(1) Field of the Invention.
The present invention relates to tandem axle suspension systems for vehicles, in particular an asymmetric tandem axle suspension system for vehicles having single axle drive, where the suspension system distributes a majority of the tandem axle vehicle load to the drive axle.
(2) Description of the Related Art.
Tandem axle suspension systems of the type provided by the present invention commonly comprise a hanger member, a compensator assembled to the hanger member, and front and rear torque beams assembled to the compensator. These complete assembles are provided on opposite sides of the vehicle. Each hanger member is connected to and depends from a chassis member on opposite sides of the vehicle. A trunnion shaft extends laterally beneath the chassis of the vehicle and is supported by both hanger members on the opposite sides of the vehicle chassis.
A compensator member is pivotally mounted on the ends of the trunnion shaft, outboard from the hanger members. Each compensator member generally extends parallel to the longitudinal axis of the vehicle chassis, and only a short distance forward of and rearward of the adjacent hanger member. The compensator is also generally symmetric, having similar halves on opposite sides of a vertical plane extending through the pivot connection of the compensator to the trunnion shaft.
The front and rear torque beams are supported by the compensator member. One end of the front torque beam is pivotally connected to the compensator member, just forward of and below the pivot connection of the compensator member to the trunnion shaft. The front torque beam extends forward from its pivot connection to the compensator member and is pivotally connected to a front axle seat member at its forward second end. The front axle seat member generally supports a first drive axle of the vehicle. A torque rod is pivotally connected between the drive axle and the vehicle chassis to control the orientation of the drive axle relative to the vehicle chassis as the axle moves vertically when the vehicle is driven over a road. One end of the rear torque beam is also pivotally connected to the compensator member just rearward of and below the pivot connection of the compensator member to the trunnion shaft. The rear torque beam extends rearward from its pivot connection to the compensator member and is pivotally connected to a rear axle seat member at its rearward second end. The rear axle seat member also generally supports a second drive axle of the vehicle. A second torque rod is pivotally connected between the second drive axle and the vehicle chassis to control the orientation of the second drive axle relative to the vehicle chassis as the axle moves vertically when the vehicle is driven over a road.
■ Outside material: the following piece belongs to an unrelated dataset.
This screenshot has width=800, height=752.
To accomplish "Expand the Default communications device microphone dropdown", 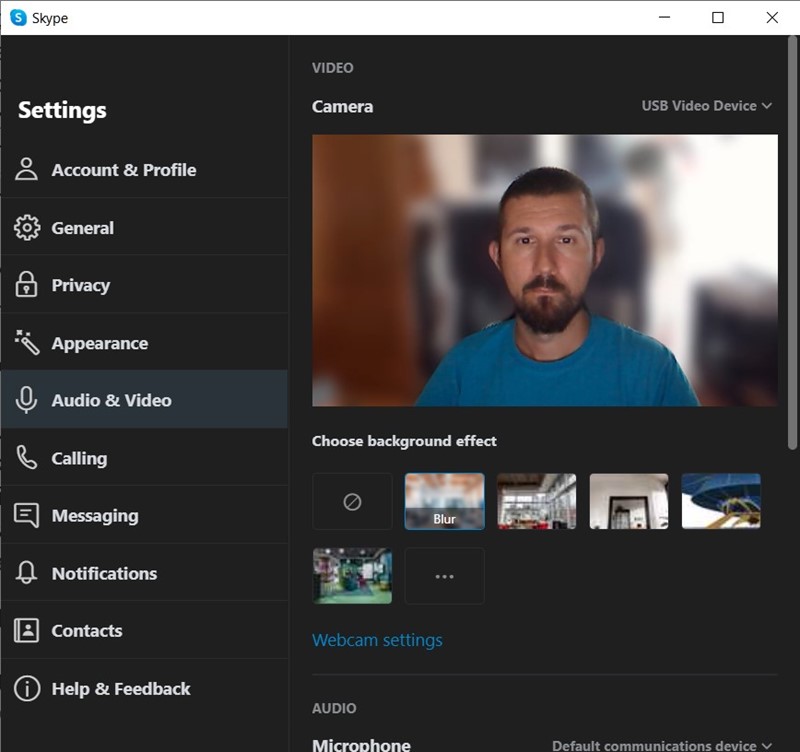I will [x=662, y=745].
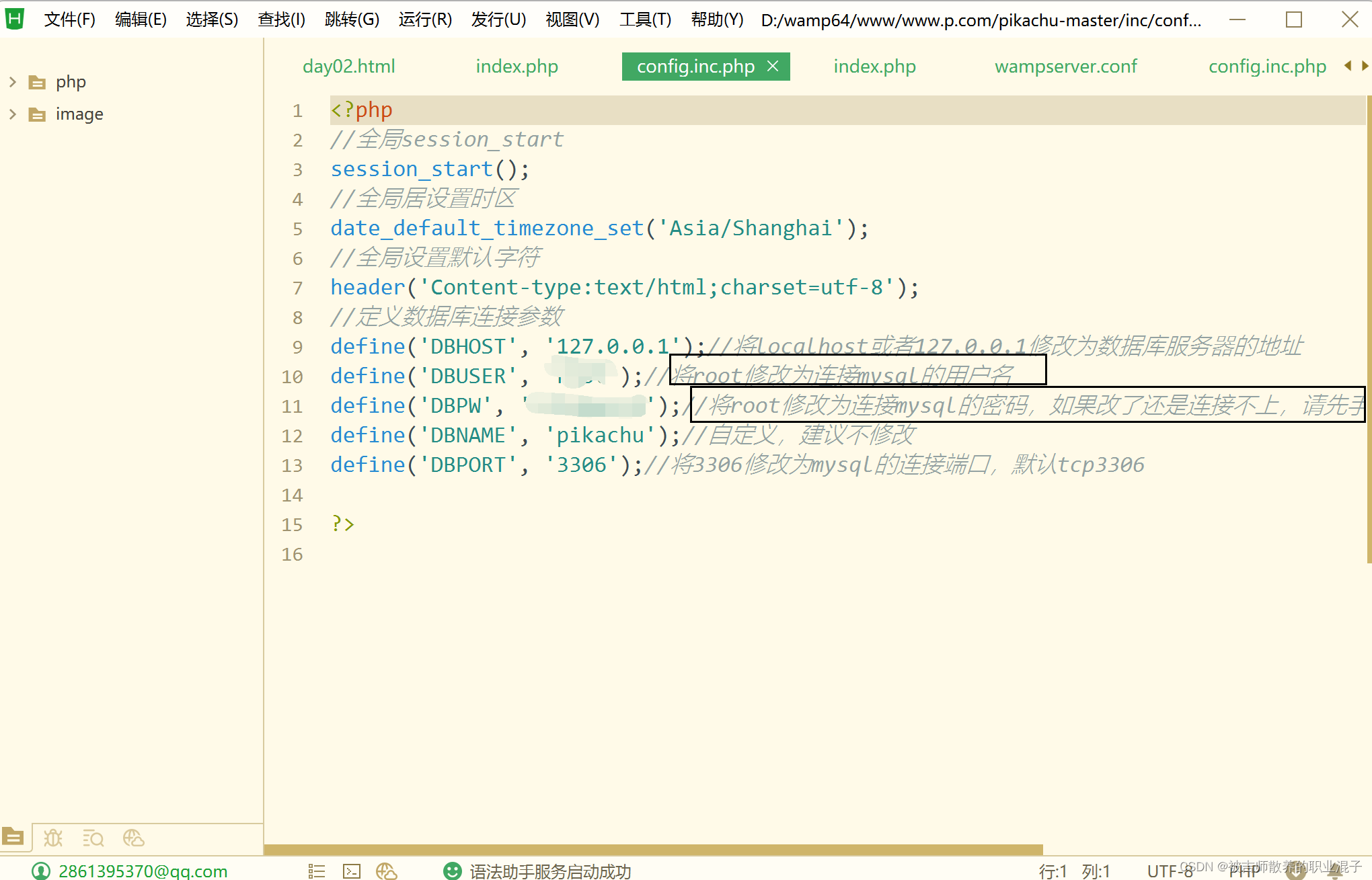The image size is (1372, 880).
Task: Click the cloud globe icon in status bar
Action: 387,871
Springs are positioned between both the front and rear torque beams and the compensator member to prevent the vertical movements of the first and second axles produced when the vehicle is driven over a road from being transmitted to the vehicle chassis.
In operation, as the tandem axle vehicle is driven over an uneven road surface, the torque beams supporting the axle seats oscillate vertically about their pivot connections to the compensator member. The oscillations of the torque beam exerts a compressive force on the springs positioned between the torque beams and the opposite ends of the compensator member. A fraction of this force is transmitted to the opposite ends of the compensator member, and causes the compensator member to pivot about its trunnion shaft connection and equalize the load distribution between the first and second axles of the tandem axle vehicle. This type of suspension system distributes the vehicle load substantially equally over the first and second drive axles of the vehicle, and the even distribution of the load equally enhances the traction of the vehicle wheels driven by the first and second drive axles.
This type of suspension system can also be used with tandem axle vehicles where only one of the two axles is a drive axle. However, because the compensator evenly distributes the vehicle load over both the drive axle and the drag axle, only about half of the vehicle load is transmitted to the vehicle wheels driven by the drive axle to enhance the traction of those wheels. The other half of the vehicle load is transmitted to the drag axle, but because this is not a drive axle it has no effect on increasing the traction of the vehicle.
The present invention solves this problem by providing an asymmetric tandem axle vehicle suspension system that distributes the vehicle load unevenly to the front and rear axles of a tandem axle vehicle. The asymmetric tandem axle suspension system of the invention can be used with vehicles having dual drive axles, but when used with tandem axle vehicles with only a single drive axle, it distributes a majority of the vehicle load to the drive axle, thereby enhancing the traction of the wheels driven by the drive axle over that which was obtainable by tandem axle suspension systems of the prior art.
It is therefore an object of the present invention to provide an asymmetric tandem axle vehicle suspension system that, when used with a tandem axle vehicle having only one drive axle, distributes a majority of the vehicle load to the drive axle, thereby increasing the tractive force of the vehicle wheels driven by the drive axle over that produced by single axle drive, tandem axle suspension systems of the prior art.